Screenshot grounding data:
-*-
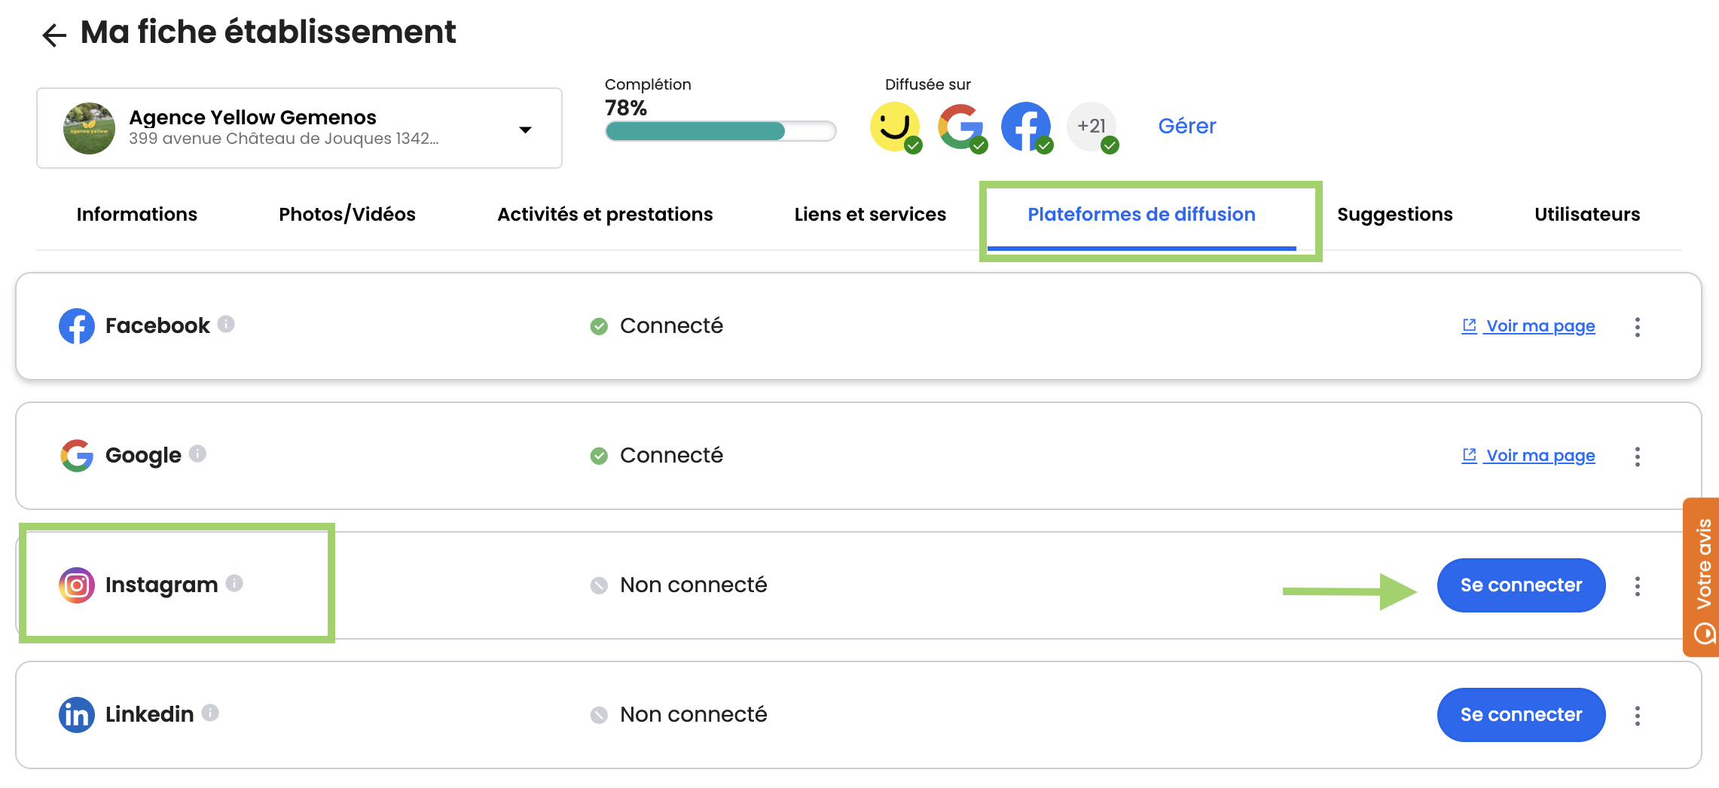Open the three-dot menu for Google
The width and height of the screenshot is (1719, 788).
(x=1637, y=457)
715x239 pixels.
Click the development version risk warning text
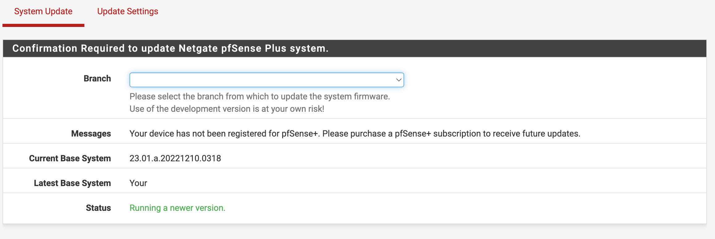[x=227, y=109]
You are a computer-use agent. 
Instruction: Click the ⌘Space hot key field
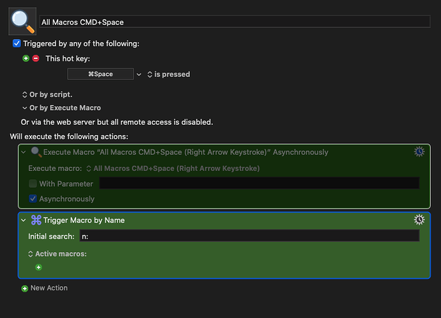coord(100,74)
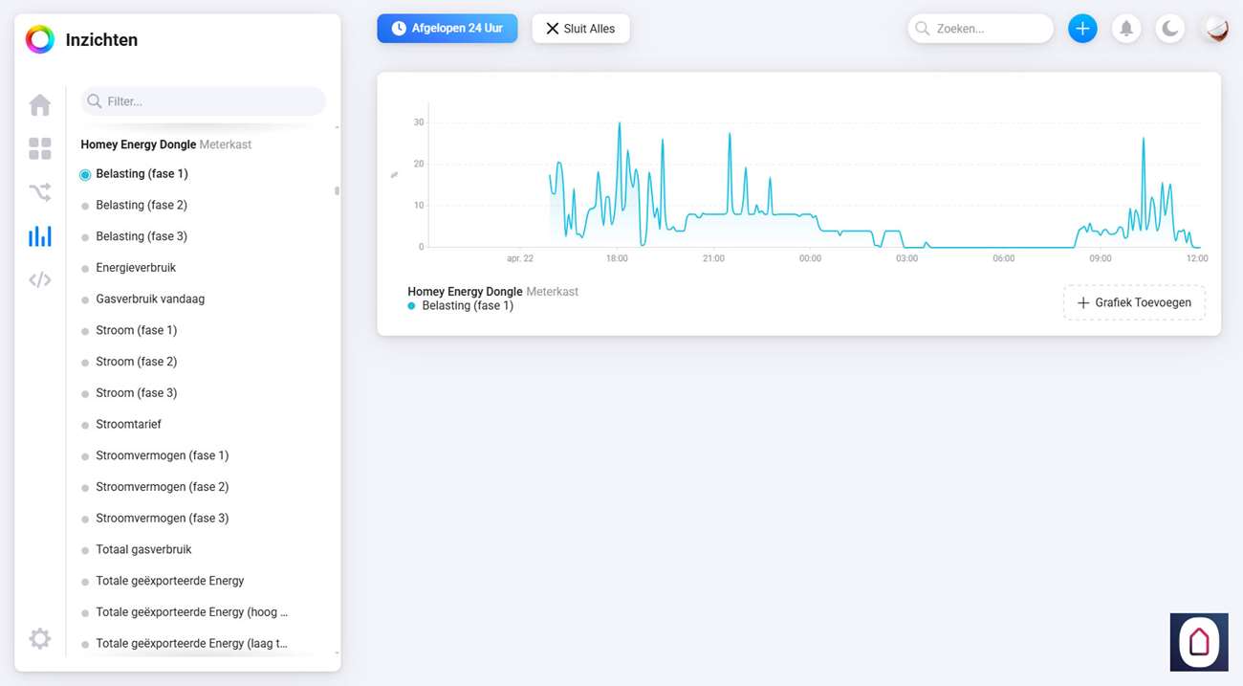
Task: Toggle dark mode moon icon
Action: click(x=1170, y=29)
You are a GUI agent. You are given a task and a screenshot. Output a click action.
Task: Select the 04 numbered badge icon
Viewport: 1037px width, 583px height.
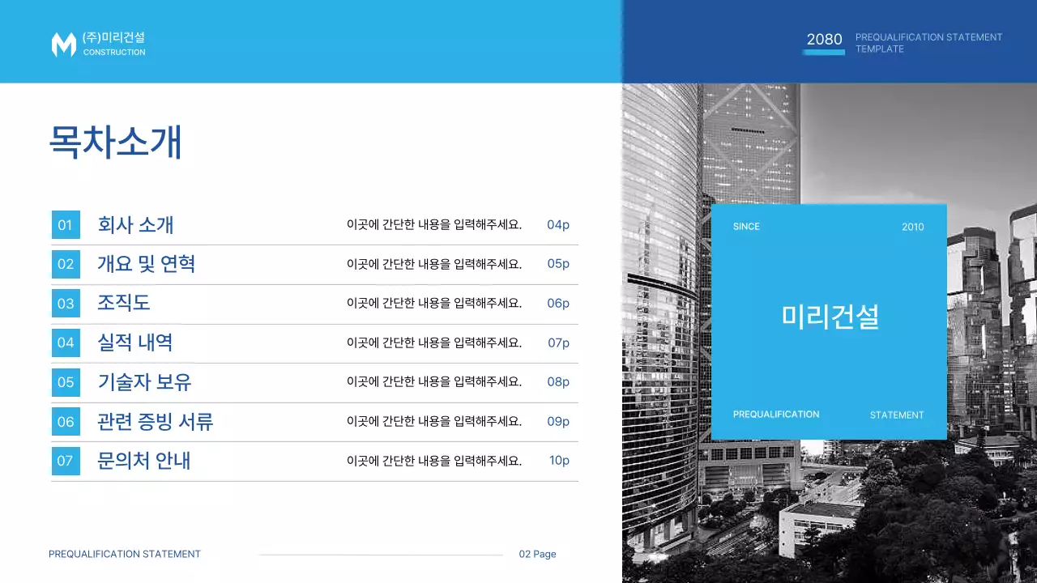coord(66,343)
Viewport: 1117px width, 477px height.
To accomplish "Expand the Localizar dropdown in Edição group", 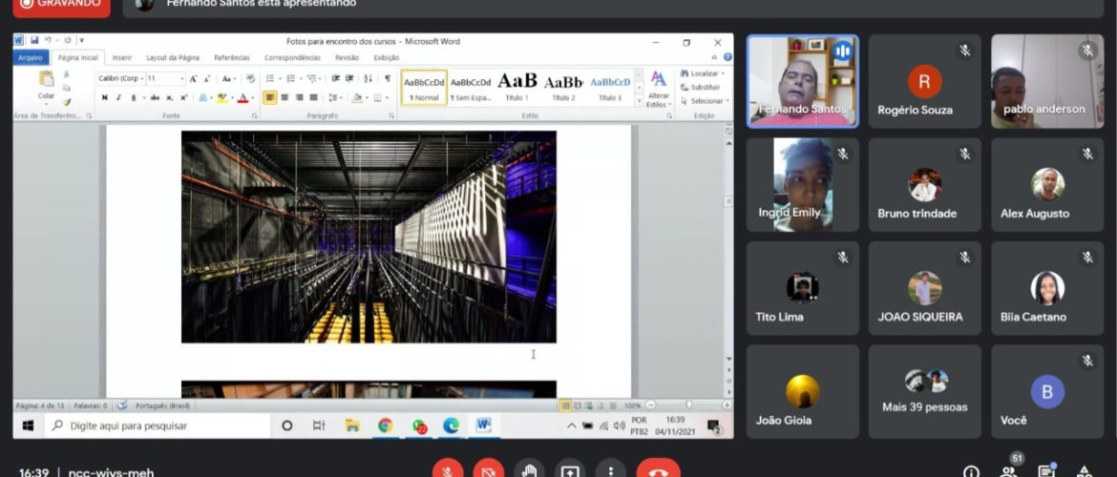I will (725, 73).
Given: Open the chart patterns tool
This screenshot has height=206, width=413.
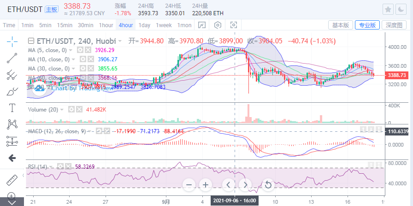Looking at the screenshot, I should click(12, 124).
-*-
• WHAT IS EXPECTED: Every line above that holds the word "agent" is to be found and copied.

• ANSWER BELOW:
You are a computer-use agent. 
You are a GUI agent. You are given a task and a screenshot. Output a click action.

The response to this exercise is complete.